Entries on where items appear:
________________________

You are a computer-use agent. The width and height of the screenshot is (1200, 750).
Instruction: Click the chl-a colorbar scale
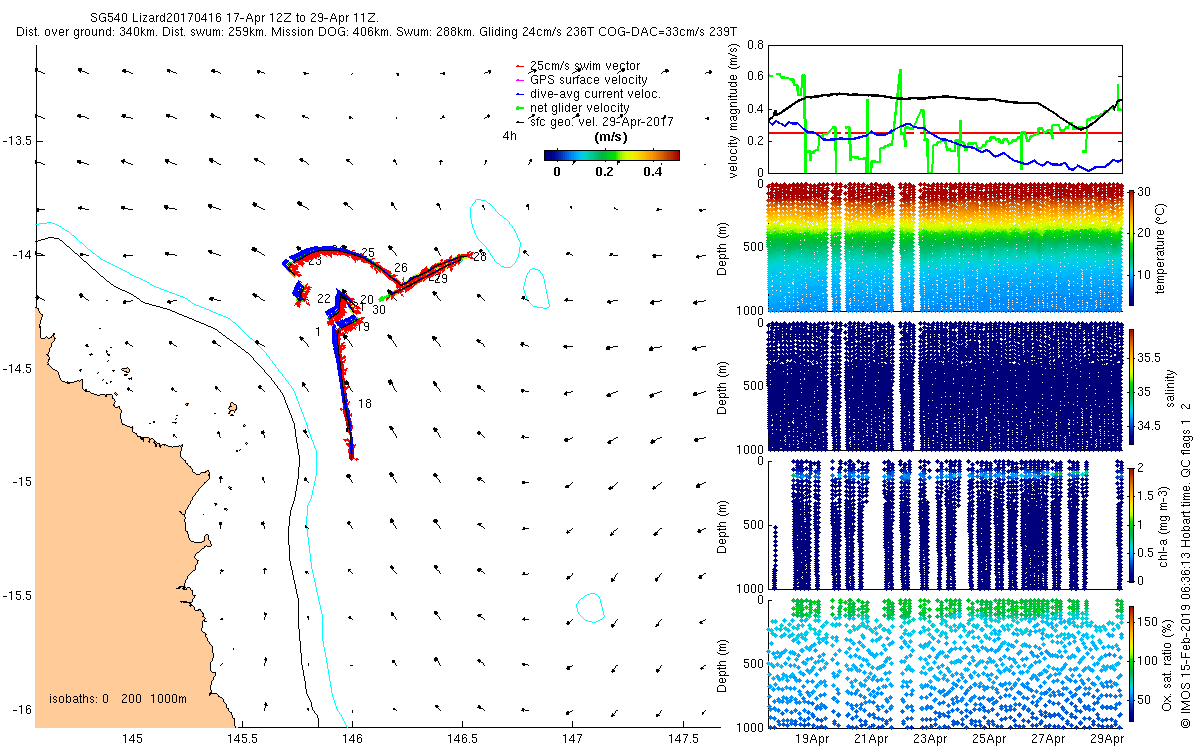click(x=1132, y=523)
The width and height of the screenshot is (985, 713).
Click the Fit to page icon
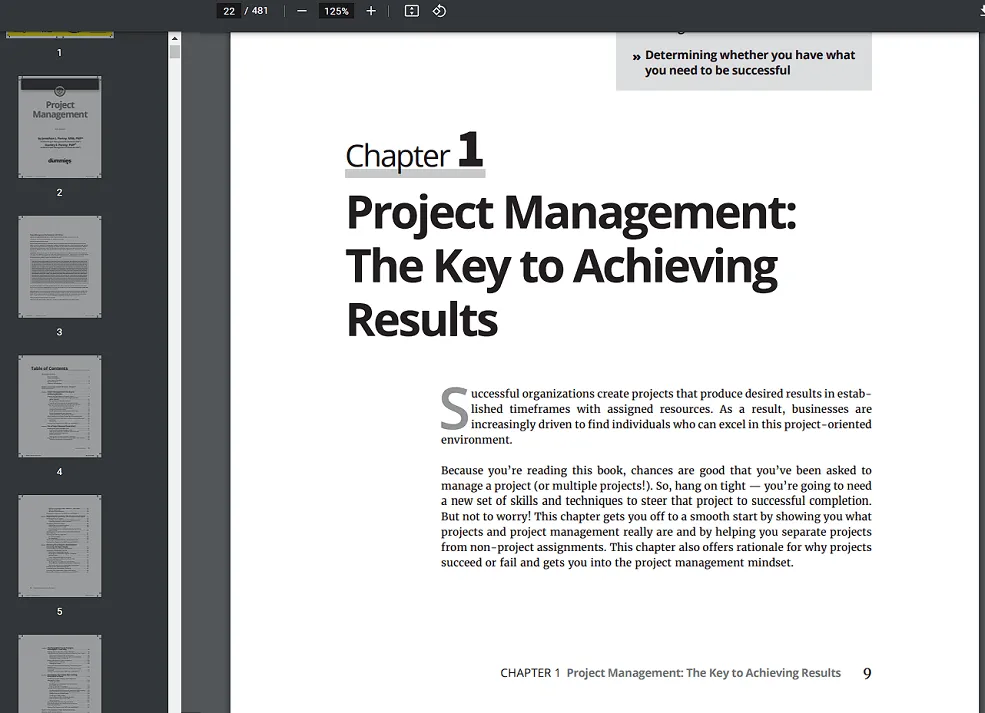pyautogui.click(x=411, y=11)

________________________

The problem ▸
Return every line of the entries above word for word, omitting the pictures.

Correct result ▸
You are a computer-use agent. The width and height of the screenshot is (1200, 750).
Instruction: Click the chl-a colorbar scale
click(x=1132, y=523)
The width and height of the screenshot is (985, 713).
Click the Fit to page icon
pyautogui.click(x=411, y=11)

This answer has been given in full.